**EXTRACT PROVIDED:**
= = = = =

Now that the race in the American League Central is all but over, it is really time to eulogize the White Sox; by “eulogize” I mean point out why the White Sux are really one of the most irritating franchises in all of sports.
Let’s face it. White Sox fans even by their very existence make the world a worse place. There’s a reason why crap like “Disco Demolition Night” could only happen on the south side of Chicago. It’s the same reason why it was White Sox fans who thought it would be a good idea to jump a first base coach for no real reason. This, of course, is not an isolated incident (again, and again). It’s all just more proof that Chicago would be the worst city in America if we didn’t already have New Orleans and Detroit.

= = = = =

**WHAT THE EXERCISE ASKS:** Copy word for word the part of the White Sox piece between "Now that the" and "all of sports.", inclusive. The rows after this point have nothing to do with the White Sox piece.

= = = = =

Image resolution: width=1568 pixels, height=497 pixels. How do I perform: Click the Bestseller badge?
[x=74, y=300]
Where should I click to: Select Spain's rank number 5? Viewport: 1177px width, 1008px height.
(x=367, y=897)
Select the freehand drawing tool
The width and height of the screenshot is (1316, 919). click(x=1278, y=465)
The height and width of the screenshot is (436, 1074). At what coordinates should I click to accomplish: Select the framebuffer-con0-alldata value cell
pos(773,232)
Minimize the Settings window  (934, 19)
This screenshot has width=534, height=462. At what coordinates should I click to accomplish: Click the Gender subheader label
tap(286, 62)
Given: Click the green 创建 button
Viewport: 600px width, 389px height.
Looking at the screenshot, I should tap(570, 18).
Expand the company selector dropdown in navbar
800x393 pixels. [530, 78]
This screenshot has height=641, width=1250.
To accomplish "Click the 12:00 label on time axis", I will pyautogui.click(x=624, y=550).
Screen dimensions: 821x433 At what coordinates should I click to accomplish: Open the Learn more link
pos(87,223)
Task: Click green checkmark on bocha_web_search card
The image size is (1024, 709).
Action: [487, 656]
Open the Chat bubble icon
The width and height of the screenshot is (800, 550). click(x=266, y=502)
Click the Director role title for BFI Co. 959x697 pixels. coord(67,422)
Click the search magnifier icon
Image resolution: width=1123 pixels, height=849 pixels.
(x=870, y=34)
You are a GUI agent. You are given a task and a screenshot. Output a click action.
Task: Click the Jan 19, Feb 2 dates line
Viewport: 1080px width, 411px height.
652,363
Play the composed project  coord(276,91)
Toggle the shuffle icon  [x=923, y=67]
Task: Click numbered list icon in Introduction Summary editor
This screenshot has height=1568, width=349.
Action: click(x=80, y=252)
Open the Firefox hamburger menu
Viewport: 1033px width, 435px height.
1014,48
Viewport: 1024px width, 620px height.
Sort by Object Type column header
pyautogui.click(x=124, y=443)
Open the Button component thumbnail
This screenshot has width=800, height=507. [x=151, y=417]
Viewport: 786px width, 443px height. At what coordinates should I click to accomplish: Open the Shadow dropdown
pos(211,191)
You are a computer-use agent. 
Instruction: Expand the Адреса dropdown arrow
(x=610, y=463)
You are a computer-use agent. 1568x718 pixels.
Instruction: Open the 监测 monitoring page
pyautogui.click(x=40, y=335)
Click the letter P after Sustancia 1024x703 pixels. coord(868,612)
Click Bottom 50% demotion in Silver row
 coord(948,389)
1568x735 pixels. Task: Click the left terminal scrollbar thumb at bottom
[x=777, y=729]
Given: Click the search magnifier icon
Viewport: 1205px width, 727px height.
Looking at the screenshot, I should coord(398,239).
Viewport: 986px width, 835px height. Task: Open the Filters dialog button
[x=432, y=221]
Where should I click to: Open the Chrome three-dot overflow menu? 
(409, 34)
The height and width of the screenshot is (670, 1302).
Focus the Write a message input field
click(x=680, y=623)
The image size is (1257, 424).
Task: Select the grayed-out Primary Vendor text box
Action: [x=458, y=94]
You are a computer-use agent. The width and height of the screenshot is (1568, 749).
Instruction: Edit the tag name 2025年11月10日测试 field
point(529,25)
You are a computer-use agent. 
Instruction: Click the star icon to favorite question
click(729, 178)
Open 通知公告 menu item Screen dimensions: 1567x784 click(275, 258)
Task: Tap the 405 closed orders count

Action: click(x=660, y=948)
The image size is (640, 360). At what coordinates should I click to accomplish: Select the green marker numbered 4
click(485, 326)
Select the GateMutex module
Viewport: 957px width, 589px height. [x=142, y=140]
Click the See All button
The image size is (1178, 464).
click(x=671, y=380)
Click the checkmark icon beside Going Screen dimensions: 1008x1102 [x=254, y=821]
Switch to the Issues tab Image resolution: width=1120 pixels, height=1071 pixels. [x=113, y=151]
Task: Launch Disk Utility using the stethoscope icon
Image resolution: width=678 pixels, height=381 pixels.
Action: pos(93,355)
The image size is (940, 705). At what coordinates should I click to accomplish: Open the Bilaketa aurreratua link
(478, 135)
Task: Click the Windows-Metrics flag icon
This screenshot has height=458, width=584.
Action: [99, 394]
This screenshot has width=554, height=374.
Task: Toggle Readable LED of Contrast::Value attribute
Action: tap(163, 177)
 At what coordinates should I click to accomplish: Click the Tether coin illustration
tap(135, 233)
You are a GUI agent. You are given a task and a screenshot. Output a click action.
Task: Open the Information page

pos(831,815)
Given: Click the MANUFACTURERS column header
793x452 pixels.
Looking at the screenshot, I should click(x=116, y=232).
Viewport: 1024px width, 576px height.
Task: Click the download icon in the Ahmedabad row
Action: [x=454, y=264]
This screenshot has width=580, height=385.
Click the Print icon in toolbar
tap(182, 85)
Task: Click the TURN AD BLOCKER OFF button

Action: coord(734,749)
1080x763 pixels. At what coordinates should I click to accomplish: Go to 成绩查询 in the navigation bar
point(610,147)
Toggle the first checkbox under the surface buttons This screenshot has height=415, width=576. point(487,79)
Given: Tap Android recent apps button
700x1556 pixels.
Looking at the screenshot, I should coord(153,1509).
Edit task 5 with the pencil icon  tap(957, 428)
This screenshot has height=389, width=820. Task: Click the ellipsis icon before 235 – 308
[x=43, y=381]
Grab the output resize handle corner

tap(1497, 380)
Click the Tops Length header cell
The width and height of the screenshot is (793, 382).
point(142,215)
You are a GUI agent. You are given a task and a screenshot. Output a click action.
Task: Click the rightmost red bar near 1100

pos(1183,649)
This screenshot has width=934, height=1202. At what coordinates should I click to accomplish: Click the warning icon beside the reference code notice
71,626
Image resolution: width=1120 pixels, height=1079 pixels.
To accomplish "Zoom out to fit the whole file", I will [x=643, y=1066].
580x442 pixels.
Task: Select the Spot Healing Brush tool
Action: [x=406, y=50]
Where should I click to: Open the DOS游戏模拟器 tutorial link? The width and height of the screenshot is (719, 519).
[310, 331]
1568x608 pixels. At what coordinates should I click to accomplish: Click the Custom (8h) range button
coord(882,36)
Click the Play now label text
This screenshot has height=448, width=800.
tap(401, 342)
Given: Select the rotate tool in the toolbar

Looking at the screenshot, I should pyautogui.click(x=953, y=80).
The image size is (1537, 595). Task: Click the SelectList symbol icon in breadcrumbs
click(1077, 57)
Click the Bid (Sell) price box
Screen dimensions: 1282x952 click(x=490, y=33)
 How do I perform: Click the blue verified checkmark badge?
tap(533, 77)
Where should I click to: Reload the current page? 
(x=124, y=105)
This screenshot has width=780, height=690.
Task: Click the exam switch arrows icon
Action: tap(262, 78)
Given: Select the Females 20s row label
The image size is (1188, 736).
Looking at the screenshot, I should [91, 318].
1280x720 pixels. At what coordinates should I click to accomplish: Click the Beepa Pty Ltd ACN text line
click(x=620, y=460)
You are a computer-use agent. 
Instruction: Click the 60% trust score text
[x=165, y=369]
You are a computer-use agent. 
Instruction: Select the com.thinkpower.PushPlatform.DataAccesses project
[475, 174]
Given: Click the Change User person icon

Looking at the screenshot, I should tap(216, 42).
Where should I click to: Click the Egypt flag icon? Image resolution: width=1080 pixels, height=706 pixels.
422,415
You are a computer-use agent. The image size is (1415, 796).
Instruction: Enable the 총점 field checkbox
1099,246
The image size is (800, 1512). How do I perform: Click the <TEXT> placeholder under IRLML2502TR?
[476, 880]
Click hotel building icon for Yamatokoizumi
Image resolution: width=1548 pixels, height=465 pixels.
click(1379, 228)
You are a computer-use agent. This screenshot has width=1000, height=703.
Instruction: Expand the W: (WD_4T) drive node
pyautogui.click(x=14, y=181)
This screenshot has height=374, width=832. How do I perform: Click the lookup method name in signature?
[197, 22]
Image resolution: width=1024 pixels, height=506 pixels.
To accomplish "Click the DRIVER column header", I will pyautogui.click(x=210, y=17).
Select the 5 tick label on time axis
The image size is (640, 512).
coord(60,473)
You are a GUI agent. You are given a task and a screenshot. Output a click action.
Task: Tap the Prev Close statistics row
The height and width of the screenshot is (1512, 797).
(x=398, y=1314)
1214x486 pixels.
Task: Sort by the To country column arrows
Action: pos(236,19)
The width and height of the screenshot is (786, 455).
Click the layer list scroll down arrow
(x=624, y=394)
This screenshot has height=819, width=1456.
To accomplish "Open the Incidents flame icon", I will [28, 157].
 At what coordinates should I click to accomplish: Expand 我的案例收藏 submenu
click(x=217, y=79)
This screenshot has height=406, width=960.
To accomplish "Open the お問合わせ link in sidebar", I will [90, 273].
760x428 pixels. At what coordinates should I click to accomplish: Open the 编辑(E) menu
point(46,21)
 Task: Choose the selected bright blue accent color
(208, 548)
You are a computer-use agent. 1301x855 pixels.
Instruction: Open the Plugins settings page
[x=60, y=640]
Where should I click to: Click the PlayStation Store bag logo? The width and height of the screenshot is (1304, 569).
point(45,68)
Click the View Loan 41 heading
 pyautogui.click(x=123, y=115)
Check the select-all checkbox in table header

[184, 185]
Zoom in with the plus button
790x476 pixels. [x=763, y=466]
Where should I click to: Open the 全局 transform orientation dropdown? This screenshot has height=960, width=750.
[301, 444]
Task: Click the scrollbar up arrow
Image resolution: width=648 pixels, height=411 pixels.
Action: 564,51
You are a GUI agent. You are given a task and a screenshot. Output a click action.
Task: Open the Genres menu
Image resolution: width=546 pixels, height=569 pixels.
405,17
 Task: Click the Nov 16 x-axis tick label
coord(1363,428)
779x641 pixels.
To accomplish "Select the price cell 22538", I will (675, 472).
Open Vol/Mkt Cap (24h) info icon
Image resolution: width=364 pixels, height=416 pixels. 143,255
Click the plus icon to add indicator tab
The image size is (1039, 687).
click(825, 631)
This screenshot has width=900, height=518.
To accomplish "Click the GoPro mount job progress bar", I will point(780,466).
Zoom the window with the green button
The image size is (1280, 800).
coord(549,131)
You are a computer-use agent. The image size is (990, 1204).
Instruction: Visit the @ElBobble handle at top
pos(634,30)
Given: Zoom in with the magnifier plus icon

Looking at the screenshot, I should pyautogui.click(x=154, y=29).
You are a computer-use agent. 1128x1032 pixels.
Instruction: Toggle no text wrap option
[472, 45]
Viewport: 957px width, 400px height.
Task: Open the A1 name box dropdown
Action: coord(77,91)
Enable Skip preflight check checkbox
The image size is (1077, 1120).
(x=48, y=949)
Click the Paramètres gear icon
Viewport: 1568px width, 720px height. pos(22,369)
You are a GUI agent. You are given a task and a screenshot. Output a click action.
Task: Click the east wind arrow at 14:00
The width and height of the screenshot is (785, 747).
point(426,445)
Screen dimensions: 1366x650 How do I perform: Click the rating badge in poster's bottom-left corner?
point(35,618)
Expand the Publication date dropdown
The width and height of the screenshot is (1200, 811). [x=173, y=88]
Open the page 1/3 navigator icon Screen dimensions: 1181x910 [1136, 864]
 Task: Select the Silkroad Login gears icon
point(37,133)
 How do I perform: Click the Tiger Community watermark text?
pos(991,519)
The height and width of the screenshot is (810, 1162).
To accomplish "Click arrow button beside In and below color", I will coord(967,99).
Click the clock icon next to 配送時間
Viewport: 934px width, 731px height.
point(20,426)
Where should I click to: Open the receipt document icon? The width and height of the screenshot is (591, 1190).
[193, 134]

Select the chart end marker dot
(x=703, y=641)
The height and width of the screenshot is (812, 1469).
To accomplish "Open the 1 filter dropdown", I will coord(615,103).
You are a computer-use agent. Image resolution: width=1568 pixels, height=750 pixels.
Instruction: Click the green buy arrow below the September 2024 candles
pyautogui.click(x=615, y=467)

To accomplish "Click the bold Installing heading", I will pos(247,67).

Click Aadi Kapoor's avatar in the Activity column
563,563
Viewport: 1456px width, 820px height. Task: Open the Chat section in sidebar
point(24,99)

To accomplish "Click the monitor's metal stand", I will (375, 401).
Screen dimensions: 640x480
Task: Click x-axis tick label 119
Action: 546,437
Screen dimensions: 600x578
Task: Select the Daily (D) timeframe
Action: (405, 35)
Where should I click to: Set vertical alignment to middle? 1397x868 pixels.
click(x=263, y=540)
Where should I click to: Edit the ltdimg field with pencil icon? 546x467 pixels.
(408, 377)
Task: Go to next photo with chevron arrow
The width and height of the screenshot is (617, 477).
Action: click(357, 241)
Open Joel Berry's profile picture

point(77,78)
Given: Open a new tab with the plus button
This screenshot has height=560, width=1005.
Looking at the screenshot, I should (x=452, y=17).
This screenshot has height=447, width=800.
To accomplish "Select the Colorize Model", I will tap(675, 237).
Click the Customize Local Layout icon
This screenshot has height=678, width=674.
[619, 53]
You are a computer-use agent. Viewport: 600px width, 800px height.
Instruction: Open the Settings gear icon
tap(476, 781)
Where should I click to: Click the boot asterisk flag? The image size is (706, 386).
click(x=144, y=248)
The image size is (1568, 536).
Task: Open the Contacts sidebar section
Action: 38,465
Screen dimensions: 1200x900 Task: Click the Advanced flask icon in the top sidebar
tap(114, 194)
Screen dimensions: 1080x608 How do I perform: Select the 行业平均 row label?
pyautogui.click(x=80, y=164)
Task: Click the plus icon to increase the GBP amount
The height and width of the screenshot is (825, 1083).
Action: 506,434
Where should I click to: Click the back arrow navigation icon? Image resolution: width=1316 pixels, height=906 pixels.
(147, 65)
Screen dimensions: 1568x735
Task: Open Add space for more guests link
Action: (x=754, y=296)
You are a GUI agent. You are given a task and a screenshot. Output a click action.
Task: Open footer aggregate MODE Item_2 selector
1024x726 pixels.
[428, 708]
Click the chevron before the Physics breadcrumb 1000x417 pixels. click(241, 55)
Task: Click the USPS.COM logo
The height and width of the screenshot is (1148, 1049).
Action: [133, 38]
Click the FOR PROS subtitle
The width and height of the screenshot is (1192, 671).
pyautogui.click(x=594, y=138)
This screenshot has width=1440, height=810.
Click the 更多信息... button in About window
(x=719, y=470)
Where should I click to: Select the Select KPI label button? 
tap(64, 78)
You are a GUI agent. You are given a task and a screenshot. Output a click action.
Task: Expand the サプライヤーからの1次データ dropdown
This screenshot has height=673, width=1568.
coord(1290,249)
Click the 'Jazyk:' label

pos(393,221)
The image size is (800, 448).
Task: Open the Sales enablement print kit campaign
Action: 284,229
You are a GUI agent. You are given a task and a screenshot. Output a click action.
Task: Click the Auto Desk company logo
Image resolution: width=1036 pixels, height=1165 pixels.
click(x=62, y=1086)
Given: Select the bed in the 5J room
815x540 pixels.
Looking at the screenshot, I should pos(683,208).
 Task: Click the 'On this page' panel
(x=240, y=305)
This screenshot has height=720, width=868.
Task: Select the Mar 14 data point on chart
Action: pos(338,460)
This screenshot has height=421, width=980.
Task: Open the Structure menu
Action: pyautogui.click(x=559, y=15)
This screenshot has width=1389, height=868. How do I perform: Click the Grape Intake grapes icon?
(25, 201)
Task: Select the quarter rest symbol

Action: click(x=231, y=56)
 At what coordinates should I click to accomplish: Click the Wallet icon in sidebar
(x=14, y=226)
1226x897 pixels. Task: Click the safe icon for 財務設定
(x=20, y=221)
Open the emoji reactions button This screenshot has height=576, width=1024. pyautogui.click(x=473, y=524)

= = = = =

**RESPONSE TO THIS TASK:**
Now that the race in the American League Central is all but over, it is really time to eulogize the White Sox; by “eulogize” I mean point out why the White Sux are really one of the most irritating franchises in all of sports.